Не жалейте флагов | страница 82
– Вперед, – приказал Смолвуд. – Надо же преодолеть этот проклятый холм. Так уж лучше сейчас.
Путь вышел короче, чем казалось поначалу. Через двадцать минут они достигли вершины, где их ждала продолжительная «бойня». Мало-помалу сюда с разных сторон стянулся весь батальон. Третья рота собралась и построилась; затем их распустили на обед. Обед был давно съеден, и они просто лежали на спине и курили,
По пути в лагерь командир части сказал:
– Не так уж плохо для первого раза.
– Не так уж плохо, полковник, – отозвался майор Буш.
– Несколько медленны на подъем.
– Да, несколько неповоротливы.
– Смолвуд оказался не на высоте.
– Он был очень туг на подъем.
– Но мне все же кажется, мы кое-чему научились. Люди были заинтересованы. Это было сразу заметно.
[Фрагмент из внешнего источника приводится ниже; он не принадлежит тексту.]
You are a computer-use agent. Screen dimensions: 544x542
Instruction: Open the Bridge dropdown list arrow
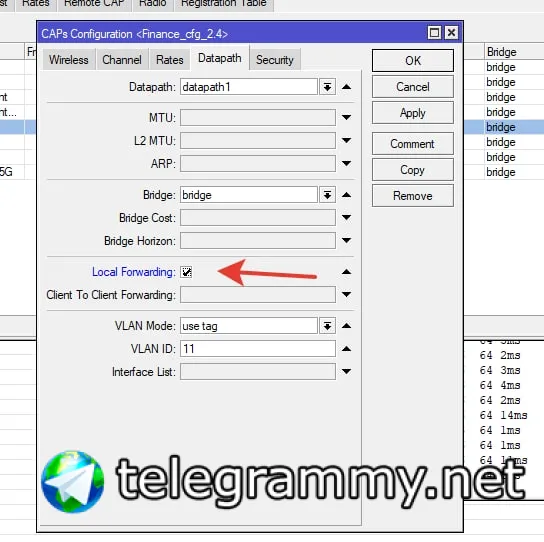click(327, 195)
Батальон добрался до лагеря уже затемно. Они парадным маршем прошли мимо караулки, разделились на роты и стали на ротном плацу.
– Винтовки протереть до ужина, – приказал капитан Мейфилд. – Взводным сержантам собрать стреляные гильзы. Осмотр ног повзводно.
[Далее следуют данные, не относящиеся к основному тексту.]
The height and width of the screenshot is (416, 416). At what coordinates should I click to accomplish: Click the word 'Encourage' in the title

Улучив минуту, Аластэр прошмыгнул к телефонной будке и успел позвонить Соне до того, как капитан Мейфилд вынырнул из-за угла барака с электрическим фонариком, чтобы осматривать ноги. Аластэр надел чистые носки, сунул под соломенный тюфяк форменные ботинки, переобулся в штатские туфли и был готов. Соня уже ждала его в машине перед караулкой.
– Милый, от тебя сильно пахнет потом, – сказала она. – Что ты делал?
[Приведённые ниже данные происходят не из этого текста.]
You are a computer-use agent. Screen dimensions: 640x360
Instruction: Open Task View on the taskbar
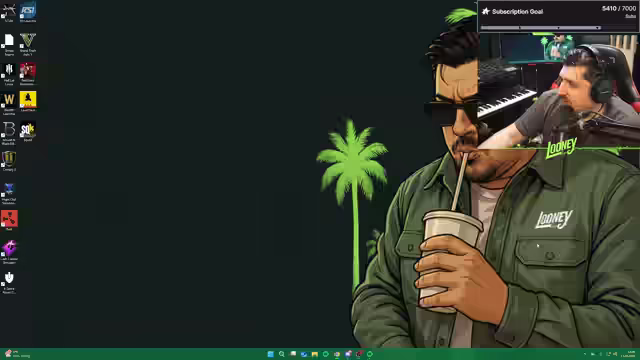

– Ставил дымовую завесу, – гордо отвечал Аластэр. – Все наступление задерживалось, пока я не поставил дымовую завесу.
– Какой ты молодец, милый. У меня на обед бифштекс из консервов и пудинг с почками.
После обеда Аластэр расположился в кресле.
– Не давай мне заснуть, – сказал он. – К полночи я должен вернуться в часть.
– Я разбужу тебя.
– Хотелось бы мне знать, насколько этот бой похож на настоящий, – успел он сказать засыпая.
Заморская операция, к которой готовился Питер Пастмастер, не состоялась. Питер вновь надел свою прежнюю форму и вернулся к прежнему образу жизни. Его полк был расквартирован в бараках в Лондоне, мать, как и прежде, жила в «Ритце», а большинство друзей, как и прежде, можно было встретить за стойкой бара Брэттс-клуба. Теперь, когда у него была уйма свободного времени, а перспектива настоящего дела хотя и отодвинулась на неопределенный срок, все же определяла его планы на будущее, – теперь Питера начали мучить угрызения династической совести. Ему тридцать три. Он любую минуту может убраться на тот свет.